Not that I notice. No quality deterioration from my end. The FFmpeg executable still has libvorbis built in it just in case.
Here are two YouTube videos where the audio track was encoded with FFmpeg's version of FLAC. One is a Super Turrican TAS and the other is a Mega Turrican TAS.
https://www.youtube.com/watch?v=e51slC96z50 https://www.youtube.com/watch?v=bp1xFMHoRAs
I mentioned that I think this is a good change already for a few reasons. The size of audio for our encodes is insignificant compared to video, so even a 2.5x size increase can basically be disregarded. We completely ignore the issue of quality this way as well by just sending lossless to YT, so we can stop thinking about it.
Based on some searching around on SO, it appears that if you use the libflac
encoder in ffmpeg without a quality argument (-compression_level
), it defaults to a value of 5
out of 12. I suspect that for our purposes the compression level is an unnecessary concern, but I wanted to mention it in case.

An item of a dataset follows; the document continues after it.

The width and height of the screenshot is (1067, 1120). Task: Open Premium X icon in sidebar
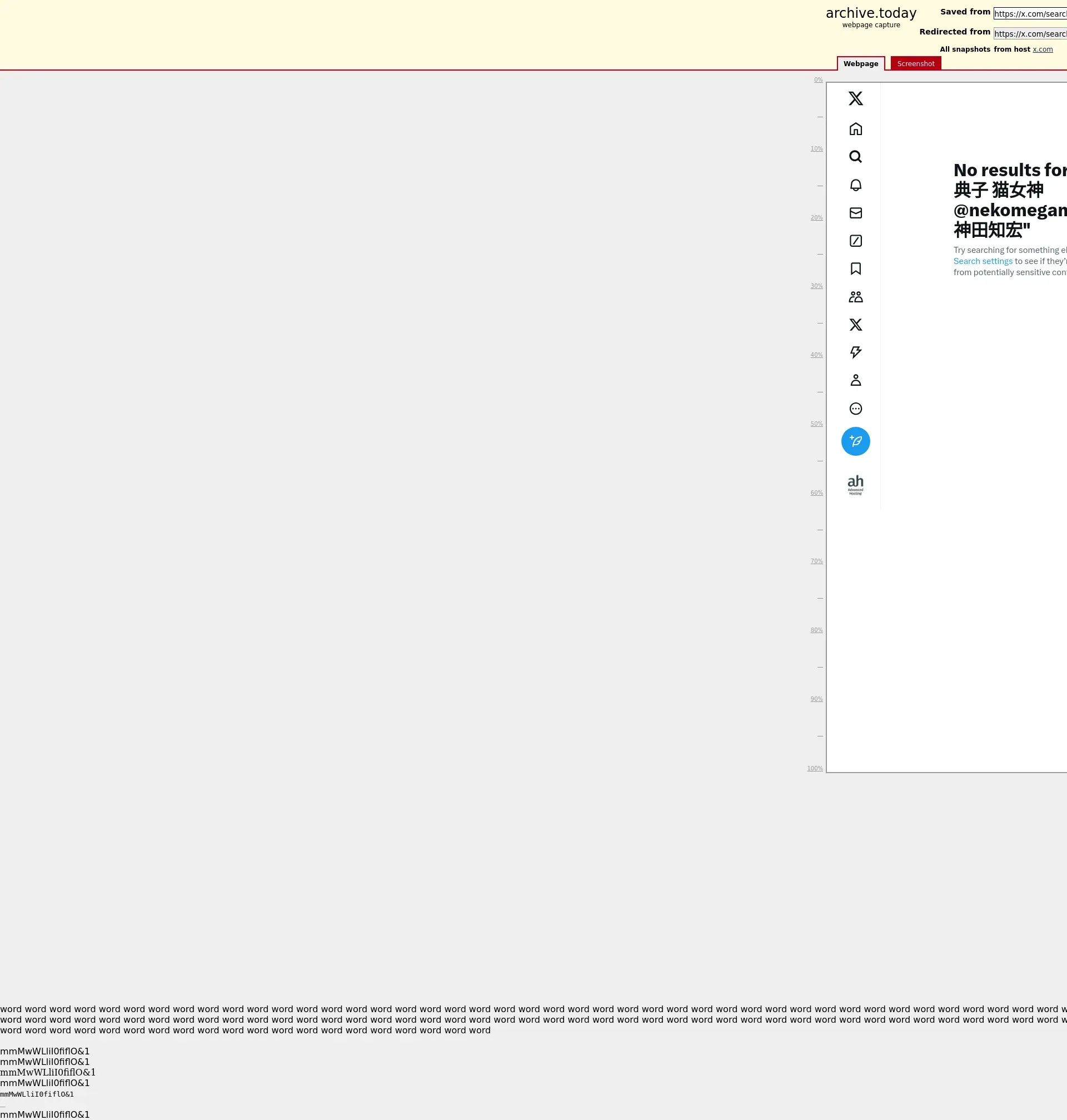tap(855, 324)
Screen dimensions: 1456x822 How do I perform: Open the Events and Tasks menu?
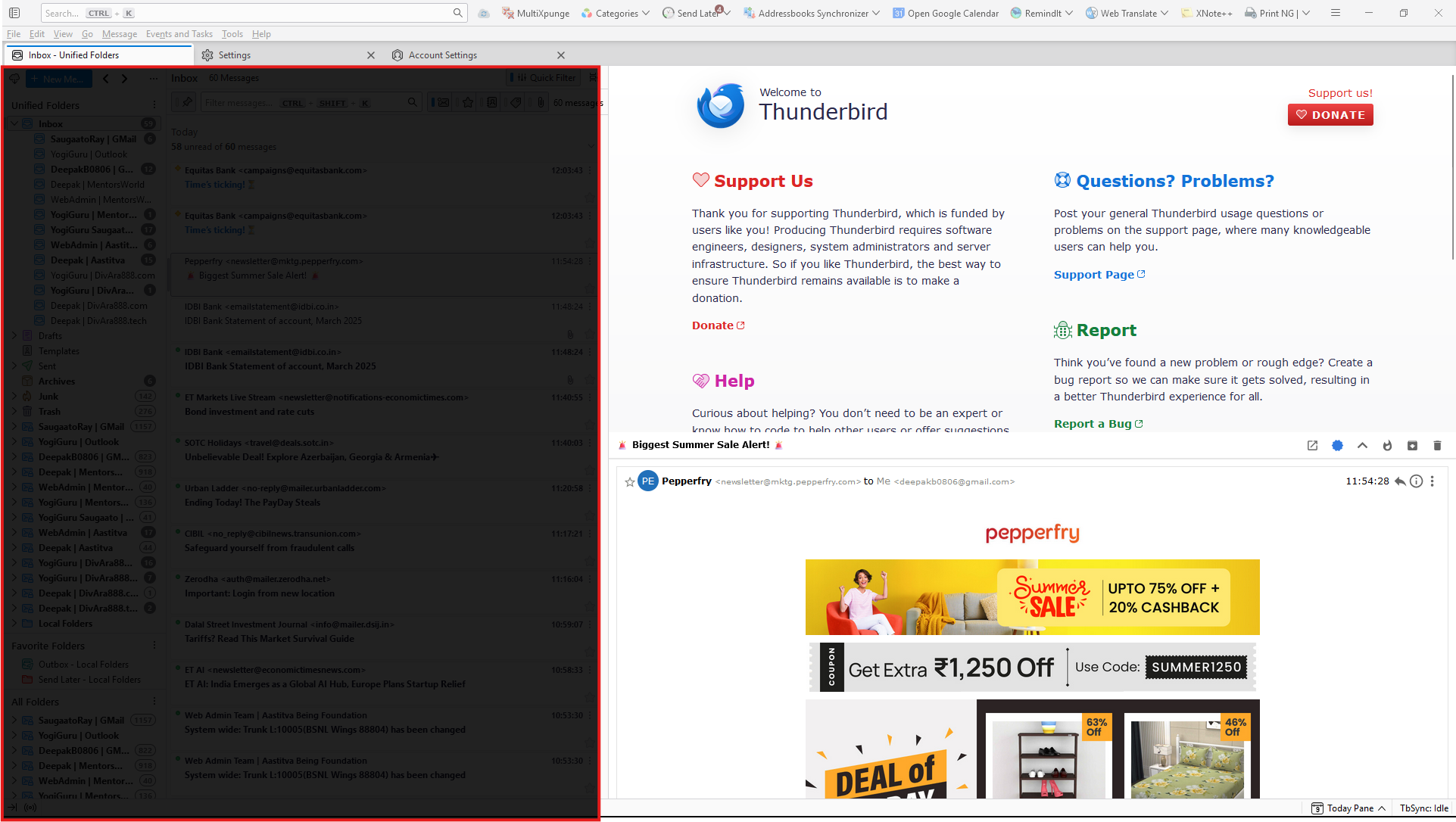179,34
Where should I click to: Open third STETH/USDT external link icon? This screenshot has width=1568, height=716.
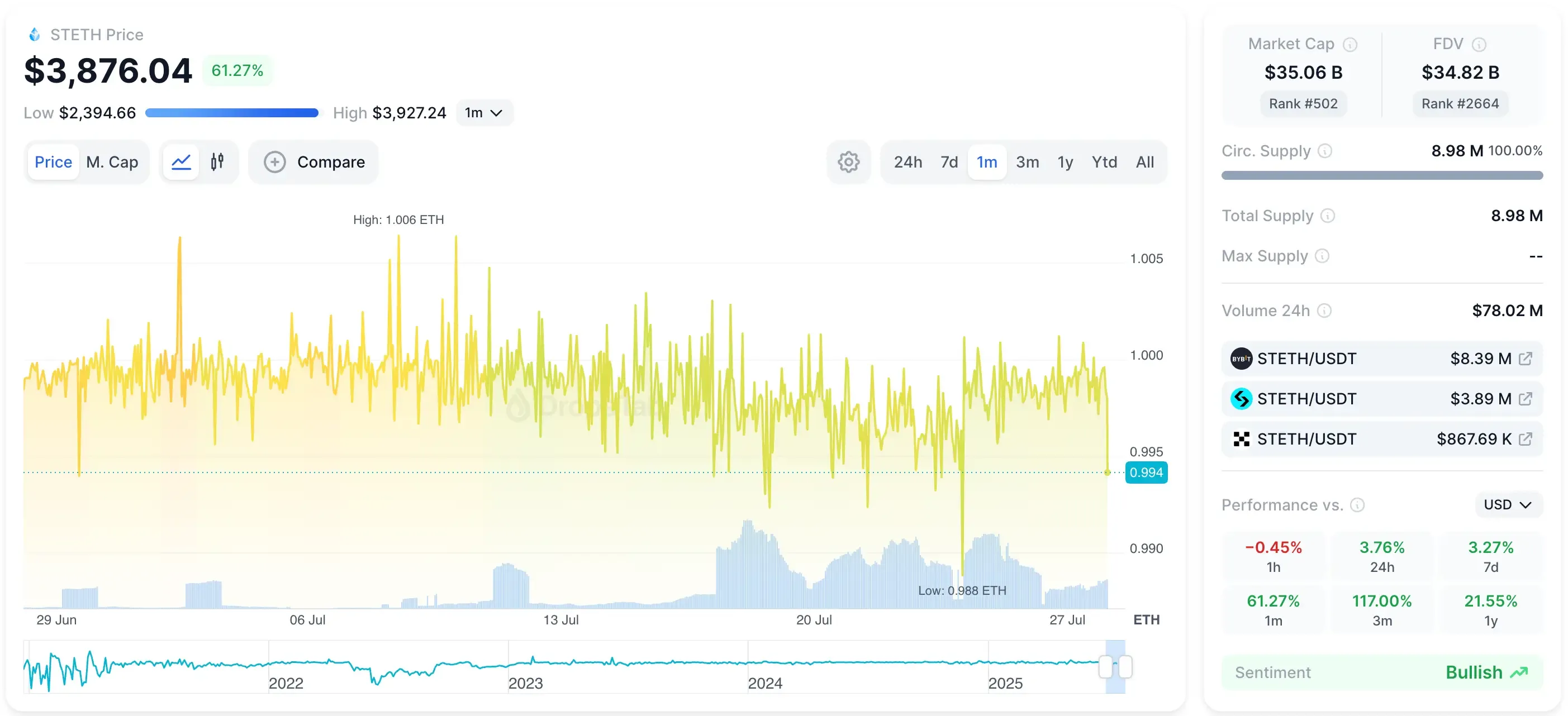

As for the ffmpeg build, I'm glad that you @despoa built it successfully because I was worried about being the only one who had done it so far. I think it's safe for us to remove the vorbis capabilities from the build even if it doesn't add a ton of size, just because the original idea was to make the included ffmpeg
as tiny an audio tool as possible.
I agree with dropping vorbis then, and I feel using the best compression in flac would be cleaner.
I would not change the compression settings. The reason to switch to FLAC is mainly for speed purposes and increasing the compression setting will slow down encoding with not much of an increase in compression ratio. The default setting is just right.
I'll recompile the FFmpeg executable while I'm at it as well.
Alright!
This should speed up audio encoding by a significant amount with only a <2.5x increase in size and no perceptible difference in audio quality.